==== MATERIAL SUPPLIED ====

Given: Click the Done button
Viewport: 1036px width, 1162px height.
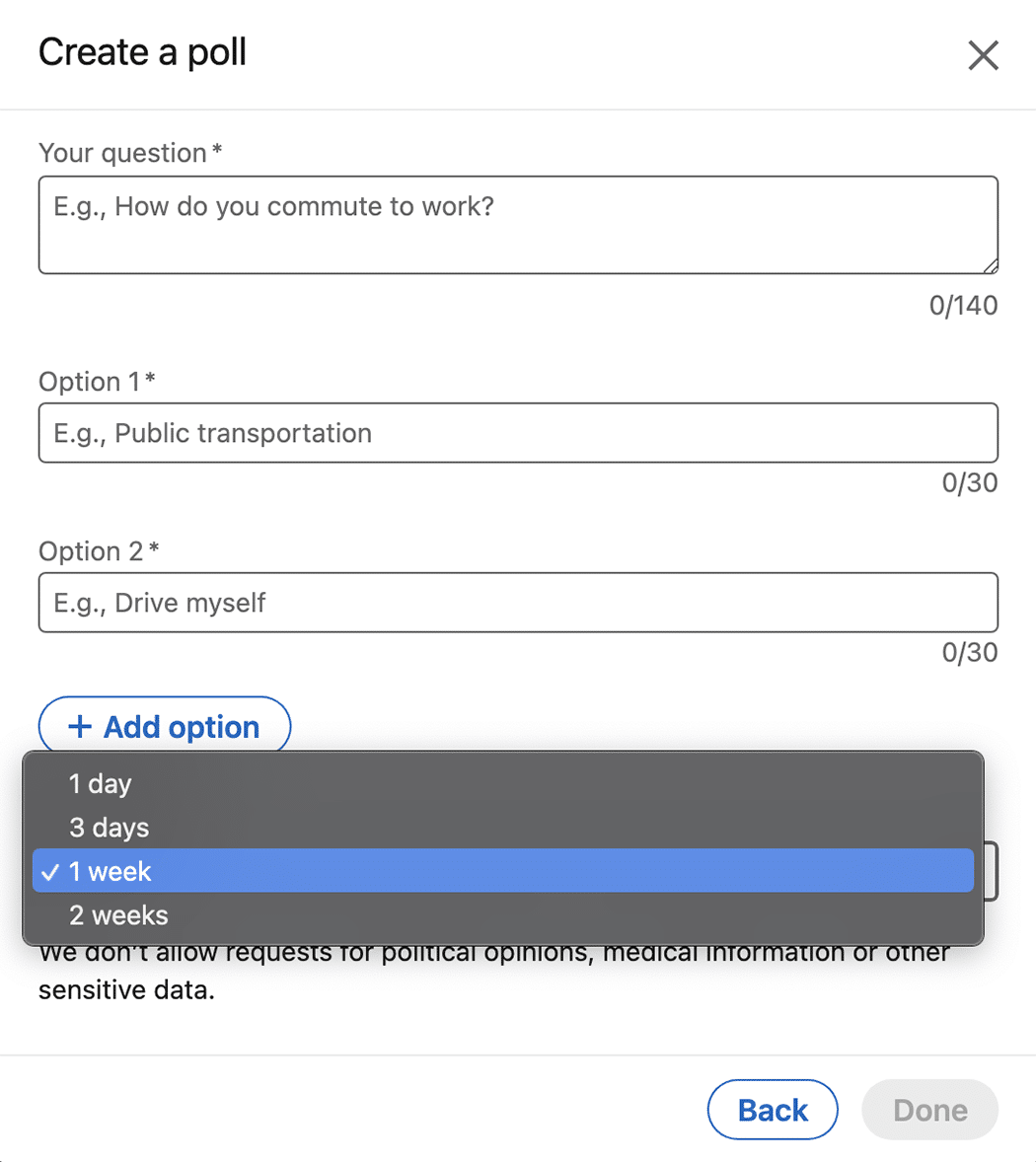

====
==== MATERIAL SUPPLIED ====

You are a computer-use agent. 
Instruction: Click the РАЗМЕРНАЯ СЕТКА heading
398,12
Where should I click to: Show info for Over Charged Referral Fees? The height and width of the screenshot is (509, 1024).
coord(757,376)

====
==== MATERIAL SUPPLIED ====

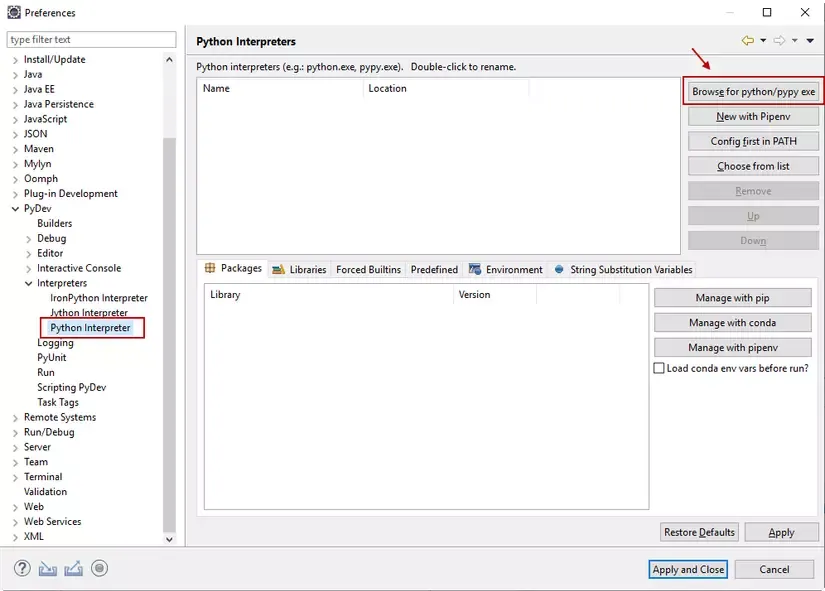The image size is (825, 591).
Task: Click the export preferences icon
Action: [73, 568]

====

YOUR OBJECTIVE
Given the records above, restate word for word only the lines starting at the one with "Given: Click the Done button" and ending at the one with "Viewport: 1036px width, 1162px height.".

RESPONSE AREA
Given: Click the Done button
Viewport: 1036px width, 1162px height.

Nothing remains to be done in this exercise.